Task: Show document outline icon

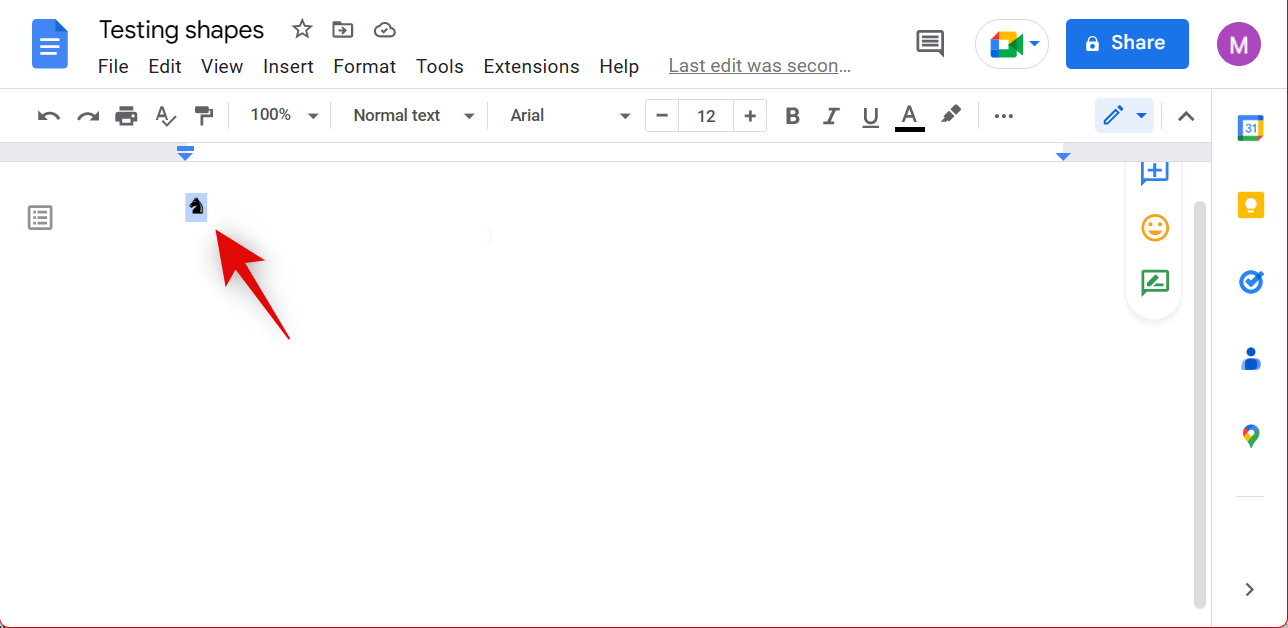Action: click(x=40, y=218)
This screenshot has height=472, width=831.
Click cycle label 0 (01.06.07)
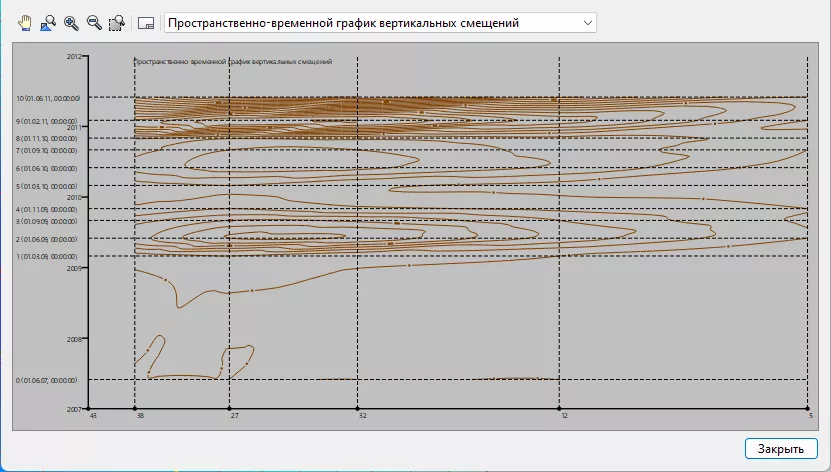47,380
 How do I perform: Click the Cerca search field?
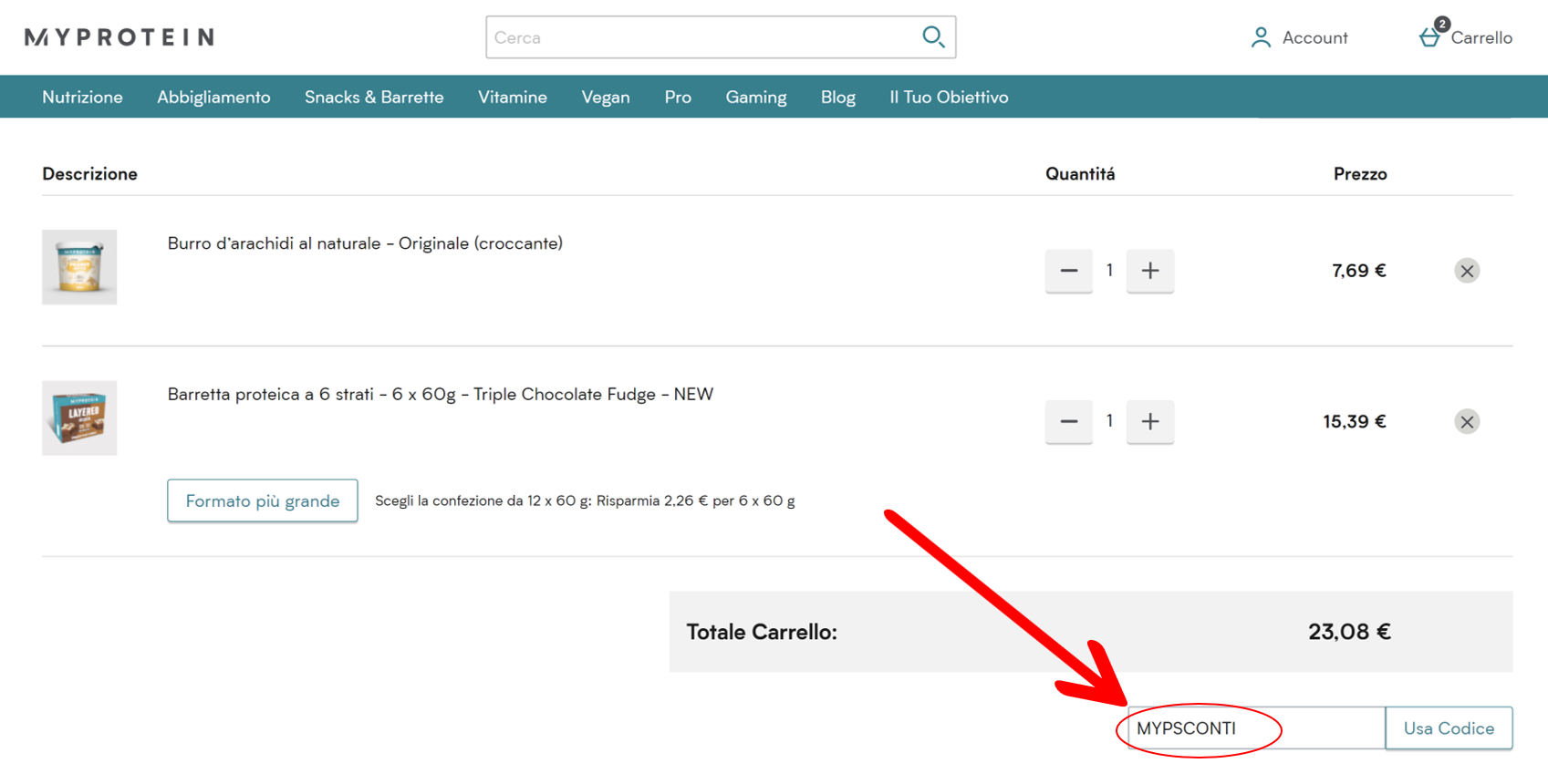click(x=702, y=37)
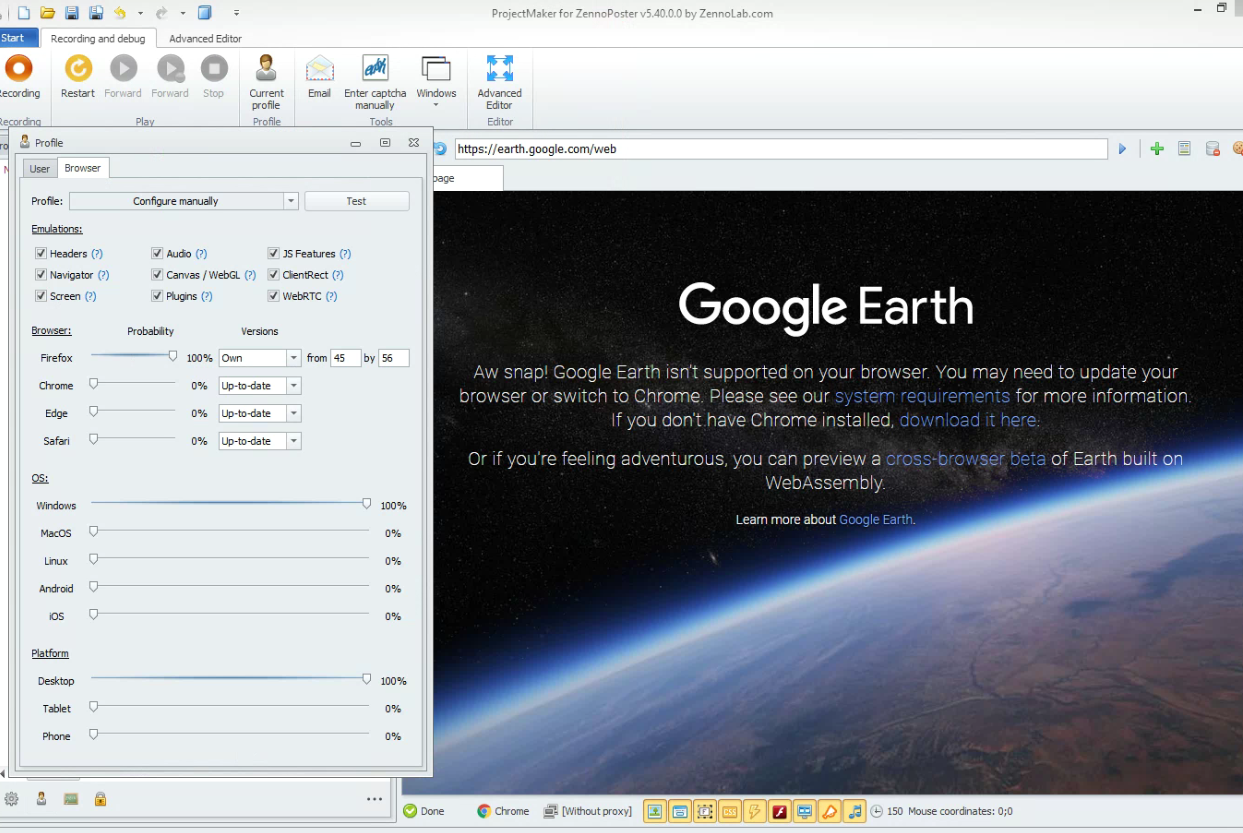Launch the Advanced Editor icon
1243x833 pixels.
point(499,69)

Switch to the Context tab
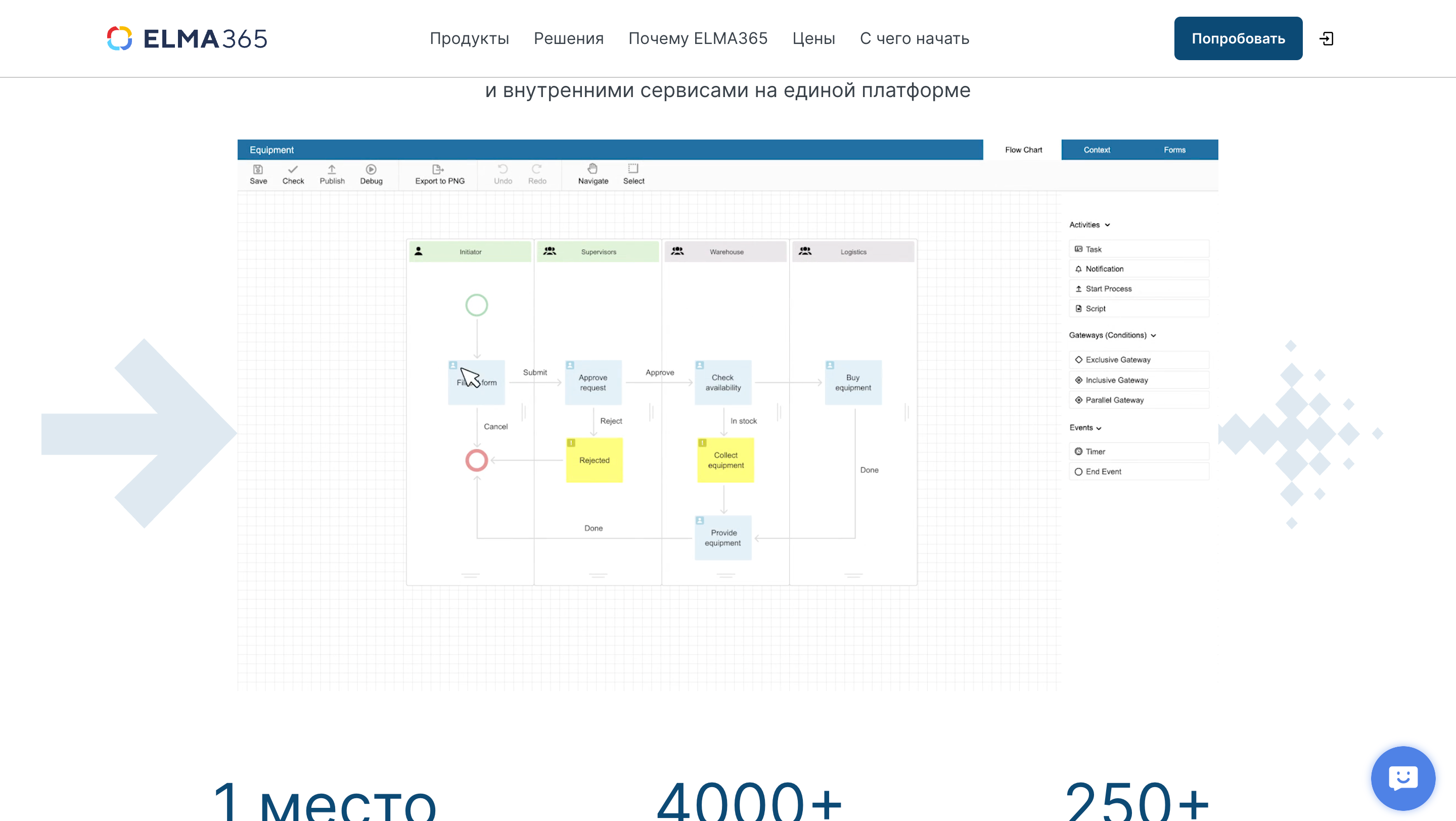pos(1096,150)
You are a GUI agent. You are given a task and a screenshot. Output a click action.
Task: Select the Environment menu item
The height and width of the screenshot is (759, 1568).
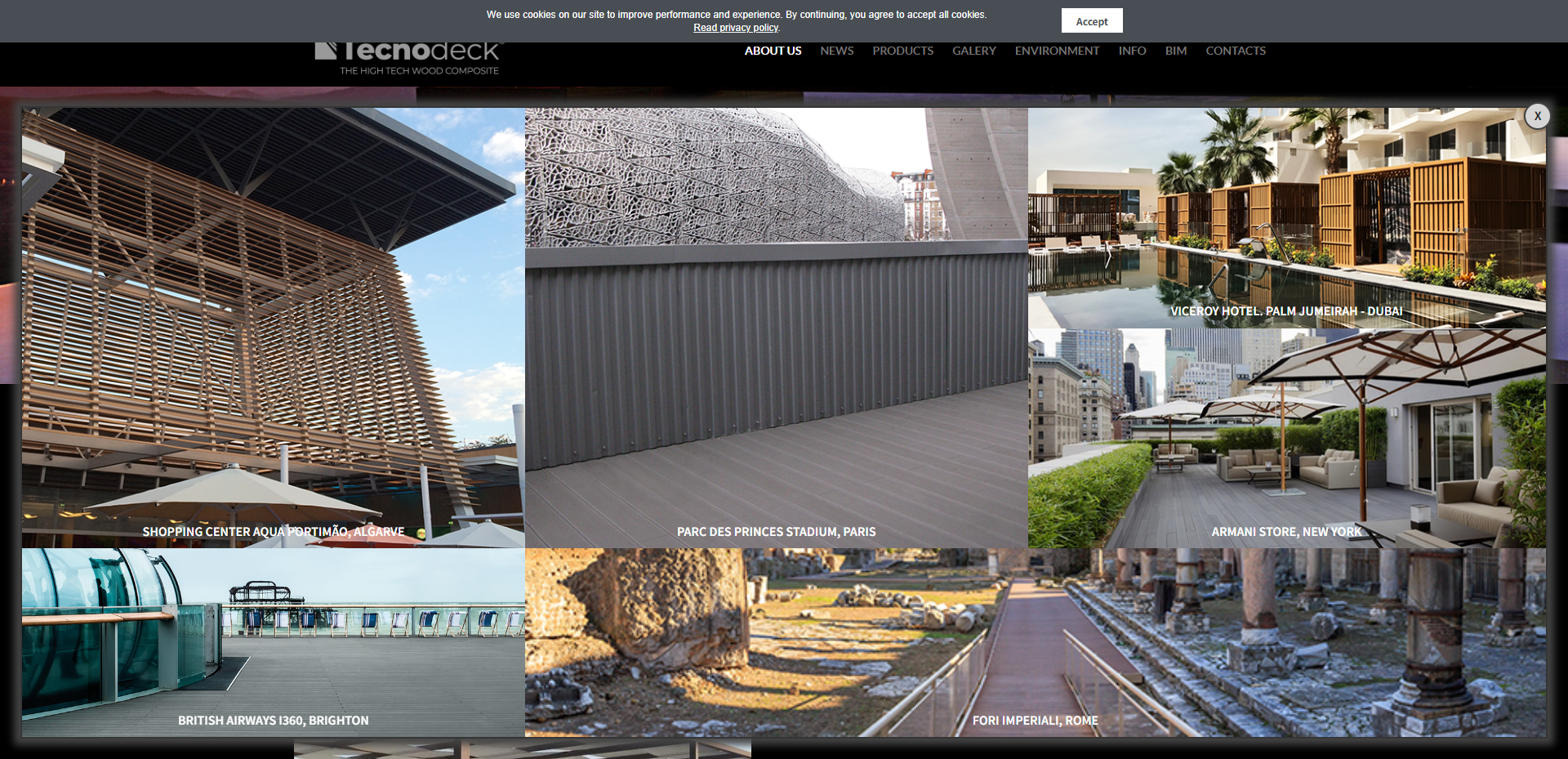coord(1057,51)
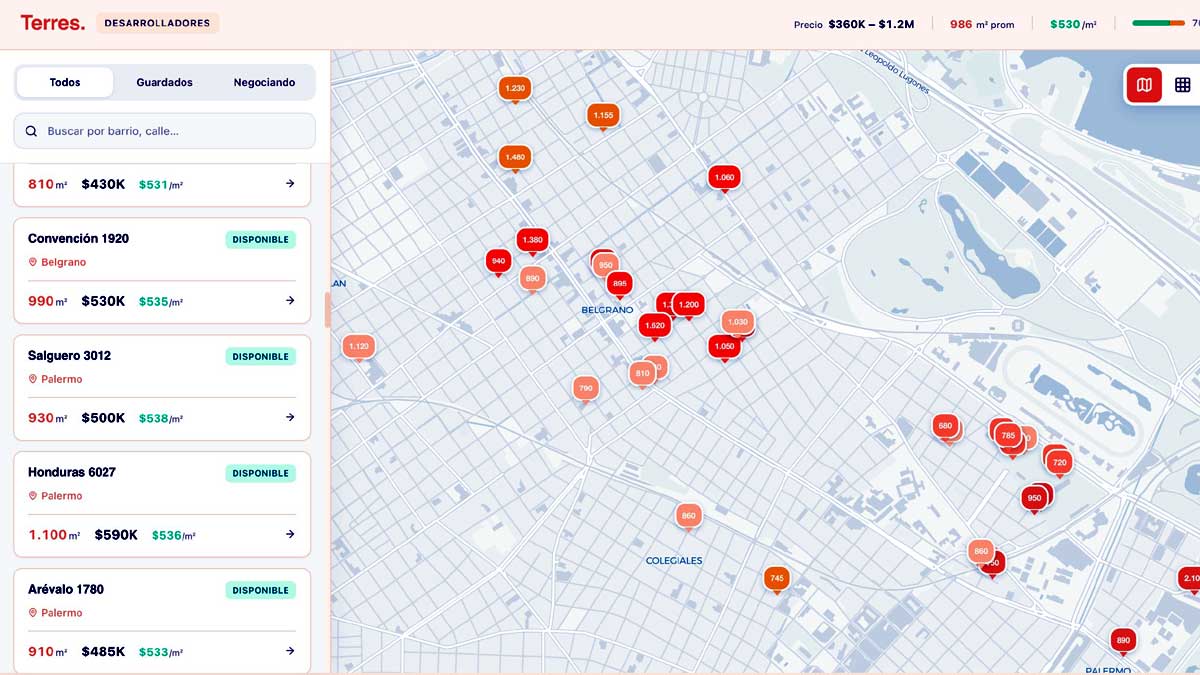Select the 1.230 price marker on the map
The height and width of the screenshot is (675, 1200).
point(514,87)
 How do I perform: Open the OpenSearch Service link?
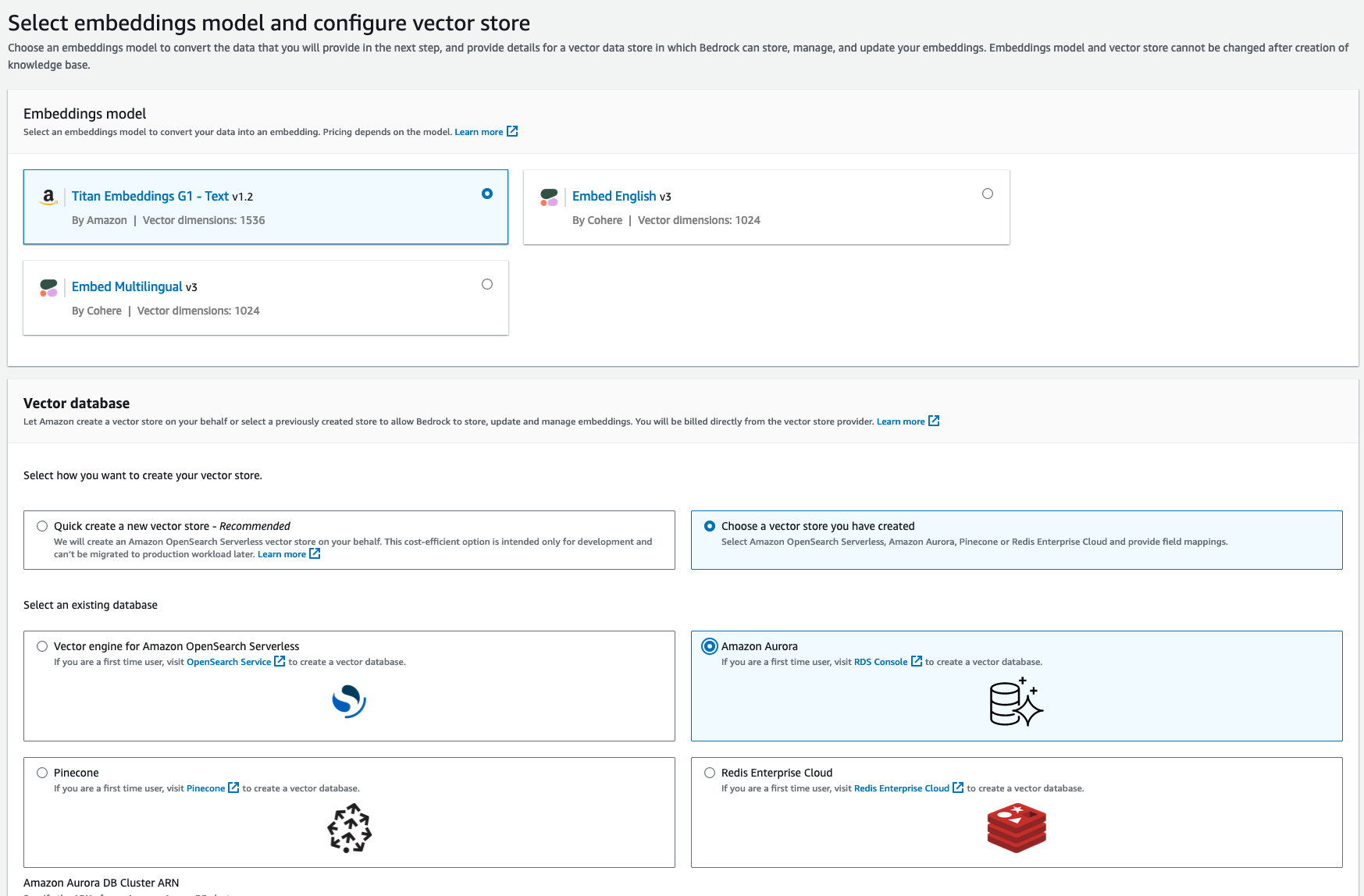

---+---

• INSTRUCTIONS FOR THE TASK
Copy out the text of every item above word for word, leaving out the pictures.

• SOLUTION BELOW
Task: Show document outline icon

Action: click(x=40, y=218)
This screenshot has height=472, width=831.
Click cycle label 0 (01.06.07)
47,380
 How do I perform: Click the Cerca search field?
click(x=702, y=37)
Launch the Advanced Editor icon
1243x833 pixels.
point(499,69)

Switch to the Context tab
pos(1096,150)
You are a GUI agent. You are given a task and a screenshot. Output a click action.
Task: Select the Environment menu item
The height and width of the screenshot is (759, 1568).
coord(1057,51)
Select the 1.230 price marker on the map
The height and width of the screenshot is (675, 1200).
point(514,87)
 How do I perform: Open the OpenSearch Service link?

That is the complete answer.